Principles of single molecule localization microscopy. (a) Conventional fluorescence microscopy excites all fluorophores at once, and therefore the images of closely spaced fluorophores overlap. In this case, the best possible image resolution is around 250 nm when using visible light. (b) Single molecule localization microscopy (SMLM) techniques activate and observe only a sparse subset of fluorophores at any given time. Because the images of each fluorophore no longer overlap, the location of each fluorophore can be determined precisely. The fluorophore positions can be used to create a super-resolution image of the sample. Instead of plotting the diffraction-limited image of the fluorophore (top sequence), the measured location of each fluorophore is plotted (bottom sequence). (c) SMLM image of tagged chemotaxis receptors in Escherichia coli.

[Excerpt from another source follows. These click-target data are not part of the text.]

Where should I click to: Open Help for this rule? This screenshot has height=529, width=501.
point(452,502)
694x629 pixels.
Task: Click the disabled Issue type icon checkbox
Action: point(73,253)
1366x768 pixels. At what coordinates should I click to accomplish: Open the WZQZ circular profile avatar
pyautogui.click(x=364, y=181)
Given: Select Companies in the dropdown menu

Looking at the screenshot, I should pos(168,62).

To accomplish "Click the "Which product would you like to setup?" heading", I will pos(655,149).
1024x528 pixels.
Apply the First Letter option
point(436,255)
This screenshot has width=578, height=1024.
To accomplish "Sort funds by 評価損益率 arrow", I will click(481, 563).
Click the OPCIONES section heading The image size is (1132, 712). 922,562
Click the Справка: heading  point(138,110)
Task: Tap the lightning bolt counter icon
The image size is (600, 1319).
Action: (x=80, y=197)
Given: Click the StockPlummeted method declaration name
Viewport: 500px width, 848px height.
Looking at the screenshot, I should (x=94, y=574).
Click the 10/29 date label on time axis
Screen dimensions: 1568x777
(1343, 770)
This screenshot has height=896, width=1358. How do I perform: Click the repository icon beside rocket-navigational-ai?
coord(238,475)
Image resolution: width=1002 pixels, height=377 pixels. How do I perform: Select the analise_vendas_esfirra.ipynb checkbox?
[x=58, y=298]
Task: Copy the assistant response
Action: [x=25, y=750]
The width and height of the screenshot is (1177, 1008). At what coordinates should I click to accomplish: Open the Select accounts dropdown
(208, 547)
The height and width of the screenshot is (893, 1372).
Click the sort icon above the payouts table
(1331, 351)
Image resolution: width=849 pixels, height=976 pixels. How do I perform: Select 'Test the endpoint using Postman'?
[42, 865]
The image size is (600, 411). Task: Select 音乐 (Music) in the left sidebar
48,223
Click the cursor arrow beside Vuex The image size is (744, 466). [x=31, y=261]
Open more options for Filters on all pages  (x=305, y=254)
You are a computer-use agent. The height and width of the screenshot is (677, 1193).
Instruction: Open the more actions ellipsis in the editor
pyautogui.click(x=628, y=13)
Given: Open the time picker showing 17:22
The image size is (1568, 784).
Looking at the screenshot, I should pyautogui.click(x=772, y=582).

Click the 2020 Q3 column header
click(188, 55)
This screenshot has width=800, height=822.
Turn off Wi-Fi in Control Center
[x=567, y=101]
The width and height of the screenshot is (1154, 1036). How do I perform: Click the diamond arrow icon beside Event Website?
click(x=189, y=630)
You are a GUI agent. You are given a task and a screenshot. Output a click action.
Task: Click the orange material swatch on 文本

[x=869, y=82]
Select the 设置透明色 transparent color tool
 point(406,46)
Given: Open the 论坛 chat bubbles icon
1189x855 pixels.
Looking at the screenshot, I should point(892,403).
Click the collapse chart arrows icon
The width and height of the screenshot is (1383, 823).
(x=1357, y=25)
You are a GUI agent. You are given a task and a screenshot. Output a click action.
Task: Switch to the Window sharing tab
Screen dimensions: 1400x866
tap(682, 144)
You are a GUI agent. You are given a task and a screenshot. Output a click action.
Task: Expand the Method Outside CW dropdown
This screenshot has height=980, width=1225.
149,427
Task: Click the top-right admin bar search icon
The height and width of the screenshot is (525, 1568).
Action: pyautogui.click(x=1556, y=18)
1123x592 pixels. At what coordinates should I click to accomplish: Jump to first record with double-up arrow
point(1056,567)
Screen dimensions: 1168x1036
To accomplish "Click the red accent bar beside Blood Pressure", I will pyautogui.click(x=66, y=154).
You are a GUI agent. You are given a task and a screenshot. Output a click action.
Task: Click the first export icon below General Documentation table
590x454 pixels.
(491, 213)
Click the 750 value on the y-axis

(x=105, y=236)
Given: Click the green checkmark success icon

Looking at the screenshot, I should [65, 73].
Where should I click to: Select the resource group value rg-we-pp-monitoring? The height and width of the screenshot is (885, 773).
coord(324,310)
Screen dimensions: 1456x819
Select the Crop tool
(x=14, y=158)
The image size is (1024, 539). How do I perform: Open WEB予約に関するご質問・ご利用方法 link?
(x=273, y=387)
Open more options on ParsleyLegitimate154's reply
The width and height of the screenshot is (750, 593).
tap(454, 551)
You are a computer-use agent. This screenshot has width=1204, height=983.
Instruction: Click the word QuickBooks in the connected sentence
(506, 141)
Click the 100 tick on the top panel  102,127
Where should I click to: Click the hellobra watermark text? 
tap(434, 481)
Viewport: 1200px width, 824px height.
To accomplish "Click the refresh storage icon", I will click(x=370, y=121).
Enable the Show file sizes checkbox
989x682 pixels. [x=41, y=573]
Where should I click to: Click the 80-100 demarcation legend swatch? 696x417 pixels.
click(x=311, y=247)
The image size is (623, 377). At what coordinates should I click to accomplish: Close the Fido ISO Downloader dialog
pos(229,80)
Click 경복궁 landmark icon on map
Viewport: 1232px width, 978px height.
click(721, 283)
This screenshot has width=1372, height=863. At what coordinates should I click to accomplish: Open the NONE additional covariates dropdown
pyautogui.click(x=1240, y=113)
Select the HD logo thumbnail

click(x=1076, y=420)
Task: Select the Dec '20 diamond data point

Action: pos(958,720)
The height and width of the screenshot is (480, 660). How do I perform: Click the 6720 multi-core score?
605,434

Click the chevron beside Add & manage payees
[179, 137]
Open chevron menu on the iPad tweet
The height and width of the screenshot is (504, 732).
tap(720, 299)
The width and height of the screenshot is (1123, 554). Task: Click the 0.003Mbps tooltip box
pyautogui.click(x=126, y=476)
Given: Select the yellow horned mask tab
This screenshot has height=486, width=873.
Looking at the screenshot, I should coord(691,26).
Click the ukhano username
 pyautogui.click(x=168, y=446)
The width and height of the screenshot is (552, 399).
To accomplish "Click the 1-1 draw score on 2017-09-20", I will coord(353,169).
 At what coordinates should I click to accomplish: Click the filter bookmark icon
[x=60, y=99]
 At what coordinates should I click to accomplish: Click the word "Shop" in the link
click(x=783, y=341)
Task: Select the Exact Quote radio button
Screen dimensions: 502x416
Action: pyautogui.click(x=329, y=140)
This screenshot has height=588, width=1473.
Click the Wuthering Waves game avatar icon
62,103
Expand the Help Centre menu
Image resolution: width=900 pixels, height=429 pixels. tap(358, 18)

Each small point is a single fluorophore with approximately 15-nm localization precision. The SMLM image is much sharper than the conventional image (inset in (c)). (d) The location of fluorophores can be determined more precisely if the fluorophore emits more photons. If the fluorophore only emits 100 photons (left) it becomes more difficult to locate the center of its image in comparison to emission of 1,000 (middle) or 10,000 (right) photons.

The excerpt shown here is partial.